Retro scheint in zu sein. Nachdem Olympus mit der E-P1 bereits eine Knipse im Design der 50er Jahre herausgebracht hat, lehnt nun auch Samsung seine WB1000 an die Zeiten von Analogkameras an. Optisch jedenfalls, denn im Gehäuse steckt jede Menge Hightech – beispielsweise ein 12,1-Megapixel-Sensor, ein fünffacher Weitwinkelzoom und ein umwerfendes AMOLED-Display.

Design

Wenn schon Retro, dann richtig: Auf dem schlanken, Metallgehäuse bringt Samsung einen flachen Handgriff aus Leder unter. Oben sitzen zwei analoge Anzeigen für den Füllstand von Akku und Speicherkarte. Rechts daneben liegen An/Aus-Knopf, Auslöser und Modusrädchen. Das Drehelement rastet leider nicht ein und verstellt im Test häufig unbeabsichtigt.

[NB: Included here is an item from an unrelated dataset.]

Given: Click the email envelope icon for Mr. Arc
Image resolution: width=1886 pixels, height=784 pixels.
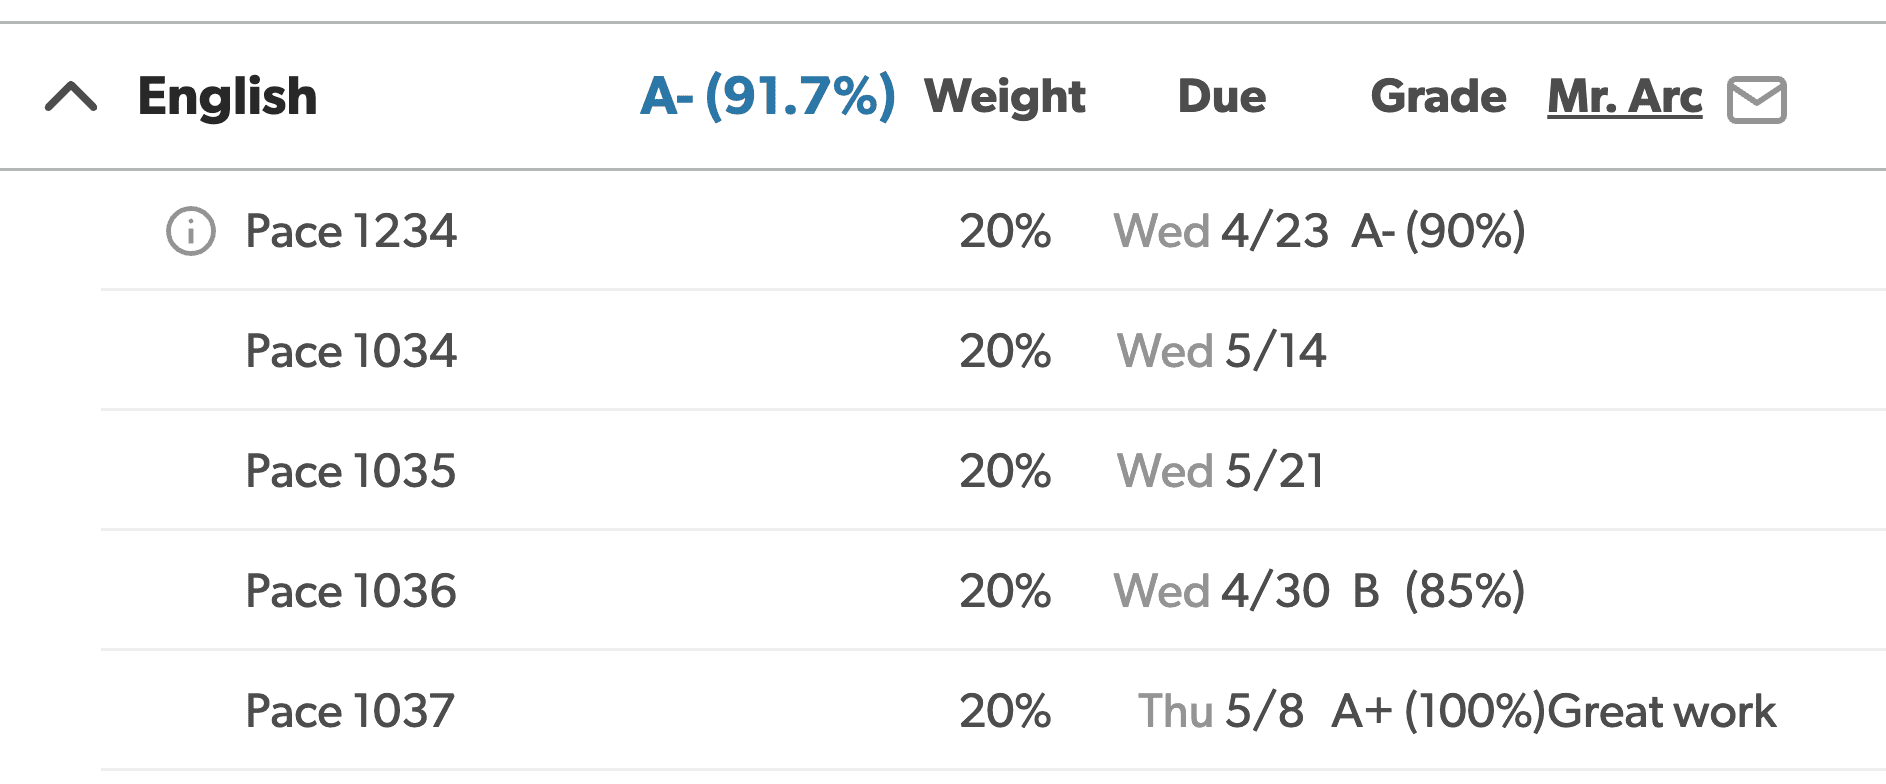Looking at the screenshot, I should click(1757, 100).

Verspielt und retro: Die beiden Tachos informieren den Fotografen über Füllstand von Akku und Speicherkarte.

Die Rückseite dagegen strotzt nur so vor Hightech. Hier dominiert ein 3 Zoll großes AMOLED-Display, neben das sich ein Zoomregler, ein drück- und drehbares Vier-Wege-Pad sowie Menü-, Play- und Funktionstaste quetschen. Auf der Unterseite befinden sich ein proprietärer kombinierter USB/Video-Anschluss sowie ein Fach für SD-Speicherkarten und Akku. Wer einen HDMI-Ausgang braucht, muss 50 Euro in die Docking-Station SCC-HD2 KIT aus dem Zubehör des Herstellers investieren.

Trotz ihrer geringen Abmessungen liegt die Samsung WB1000 sicher in der Hand. Zumindest Zoomen und Fotografieren funktionieren auch einhändig. Wer dagegen Einstellungen anpassen möchte, braucht beide Extremitäten. Das Gehäuse wirkt äußerst solide und gut verarbeitet. Dass das Stativgewinde auf der Unterseite der Kamera aus Kunststoff besteht, enttäuscht allerdings ein wenig.


Speicherkarte und Akku verstecken sich hinter einer Klappe auf der Unterseite der Kamera.